In einem Punkt sind sich deutsche Top-Manager mit Brüsseler Bürokraten einig. Sie alle lieben den Euro. Die deutsche Bevölkerung sieht das zunehmend anders: Die Popularität der Europäischen Union (EU) und der Gemeinschaftswährung befindet sich im Sinkflug.

Im schweizerischen Davos behaupteten letzte Woche Wirtschaftsbosse und Politiker glei-chermaßen, dass ein Scheitern des Euro „verheerend, eine Katastrophe“ wäre. Diese Aussage von RWE-Chef Jürgen Großmann teilten alle, die Vorstandvorsitzenden von Siemens, BASF, Deutsche Post/DHL, Metro und Deutsche Bank sowie Politiker verschiedener Couleur und Länder. Nur das Unwort des Jahres 2010 „alternativlos“ verkniffen sie sich.

= = = = = = =

#### ZU ERLEDIGENDE AUFGABE
Von wem stammt laut dem Text über den Euro die Aussage, ein Scheitern des Euro wäre „verheerend, eine Katastrophe“? Stütze dich ausschließlich auf den Text.

#### GEGEBENE ANGABEN

= = = = = = =

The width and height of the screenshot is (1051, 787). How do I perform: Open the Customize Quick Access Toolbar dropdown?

= = = = = = =

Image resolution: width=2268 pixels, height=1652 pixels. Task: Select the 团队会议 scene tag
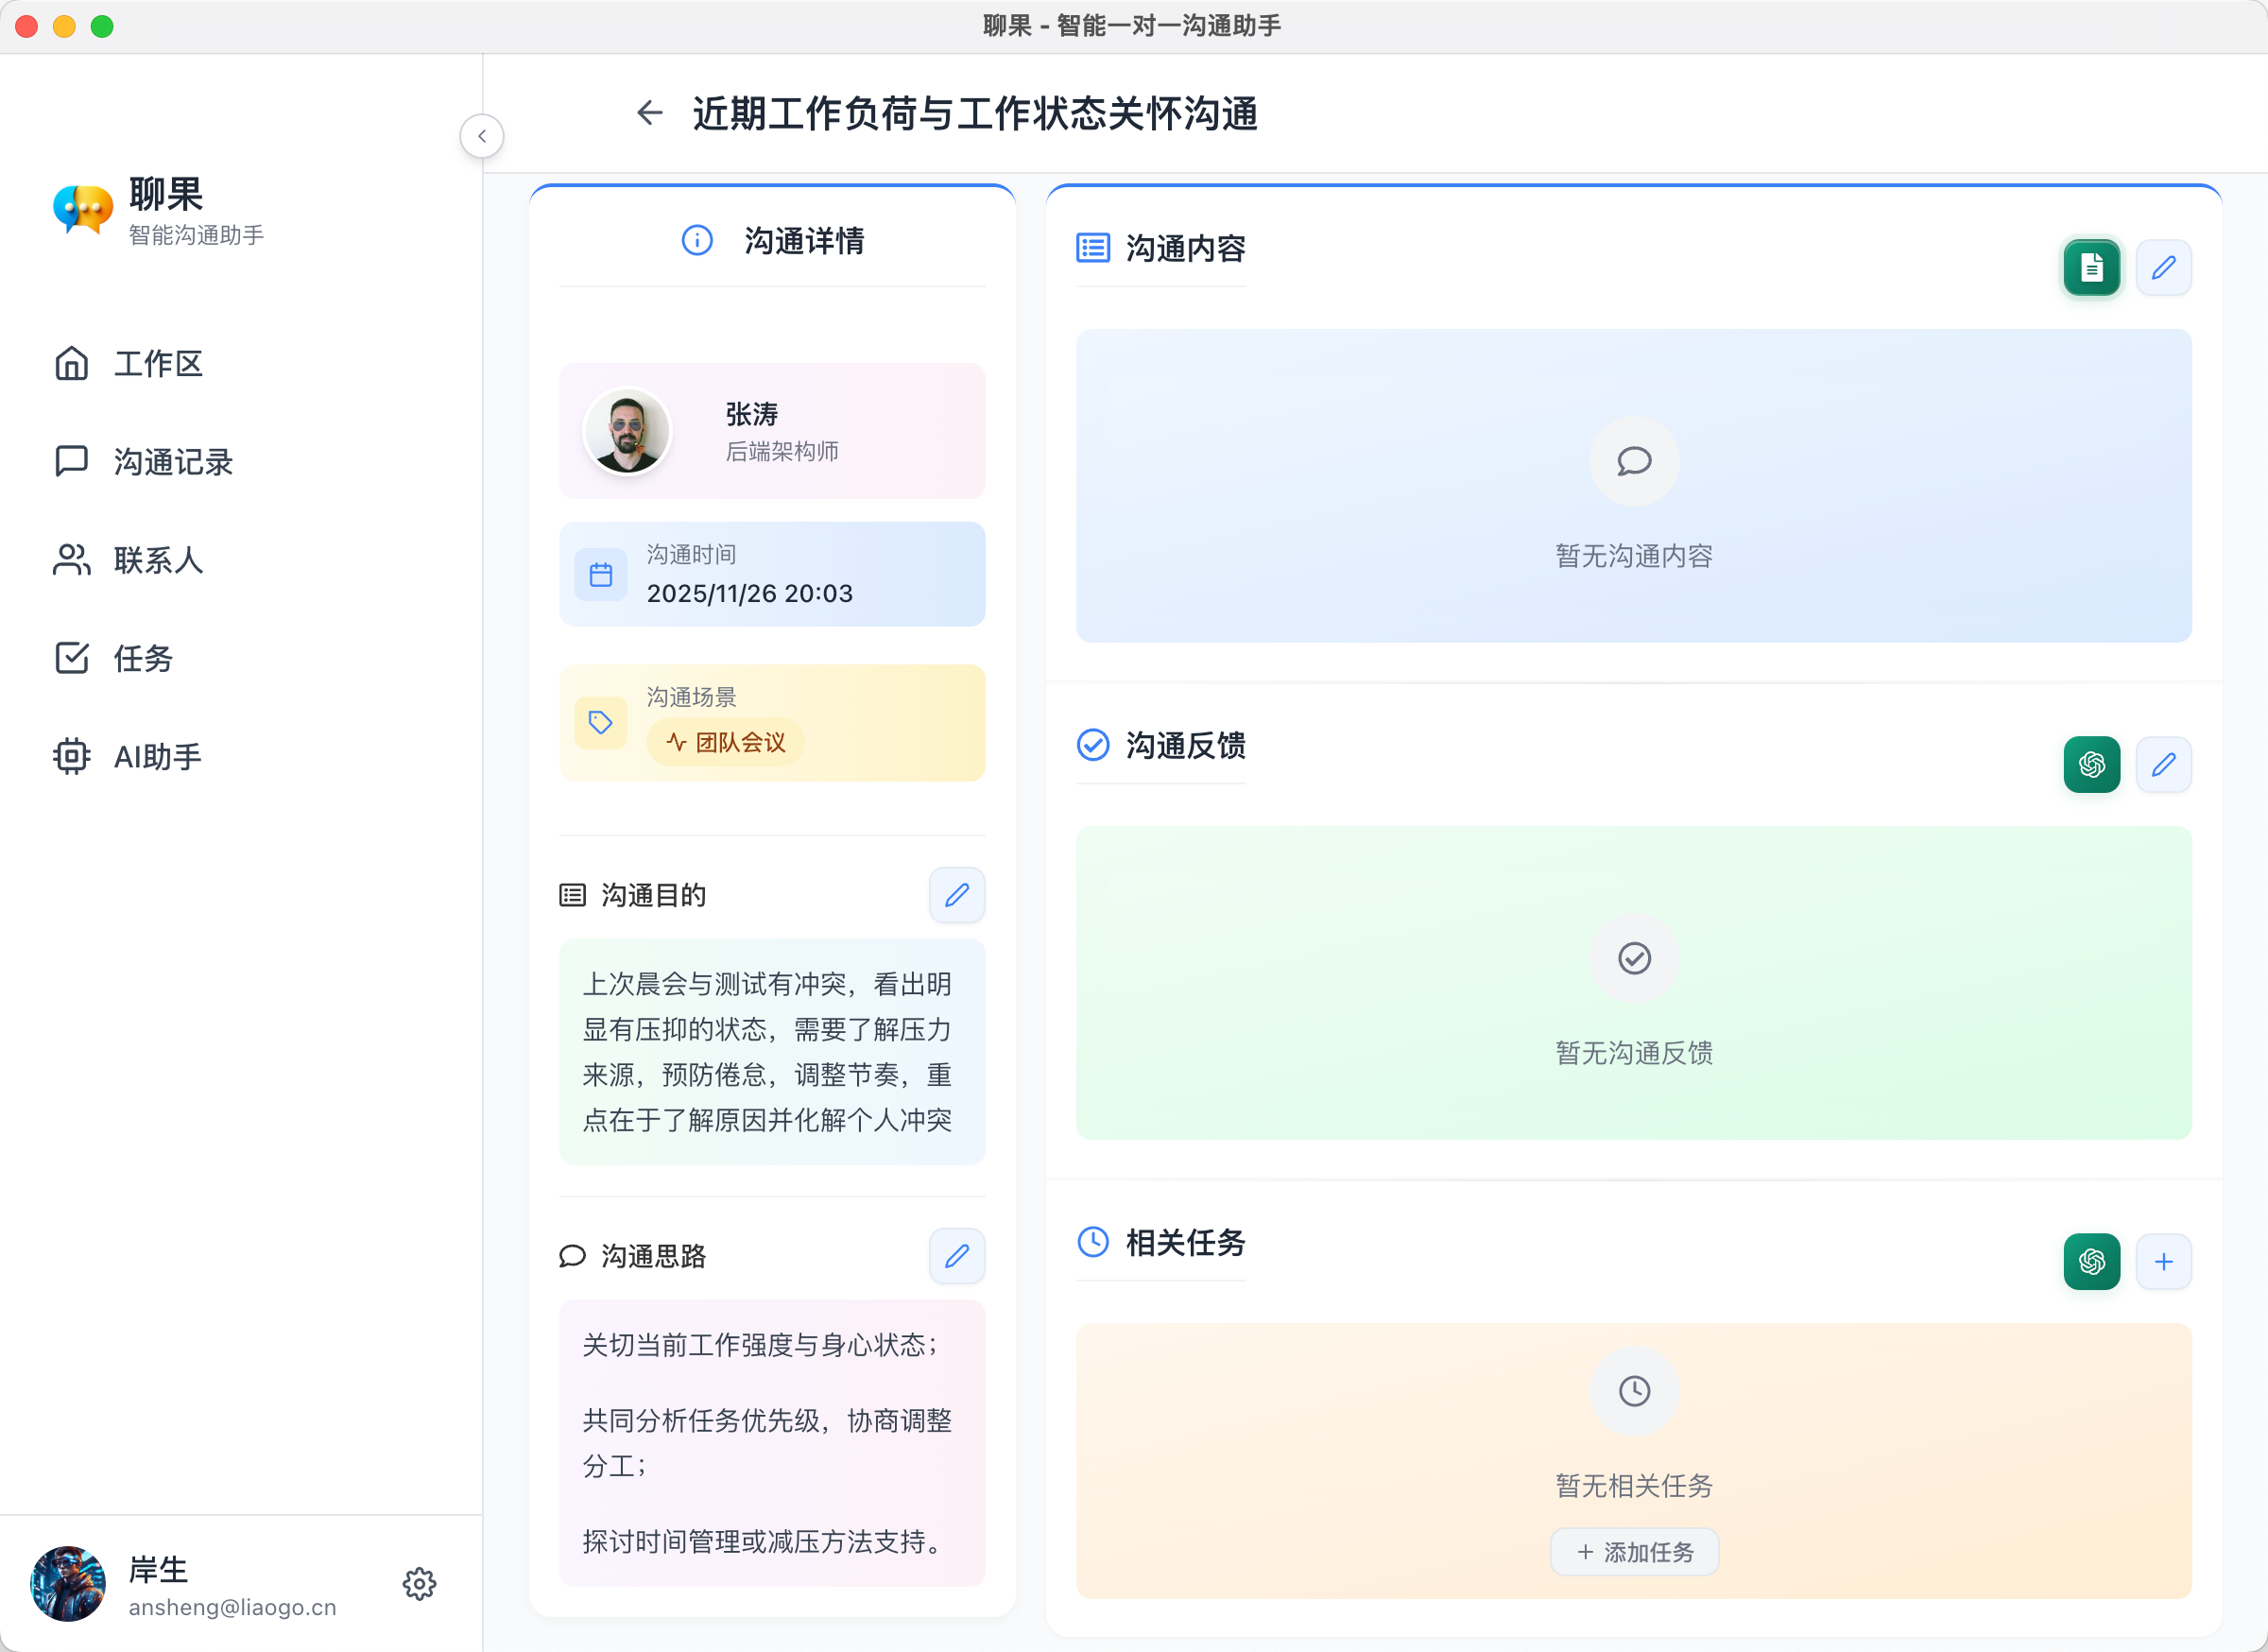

= = = = = = =

#### ANTWORT
Von RWE-Chef Jürgen Großmann.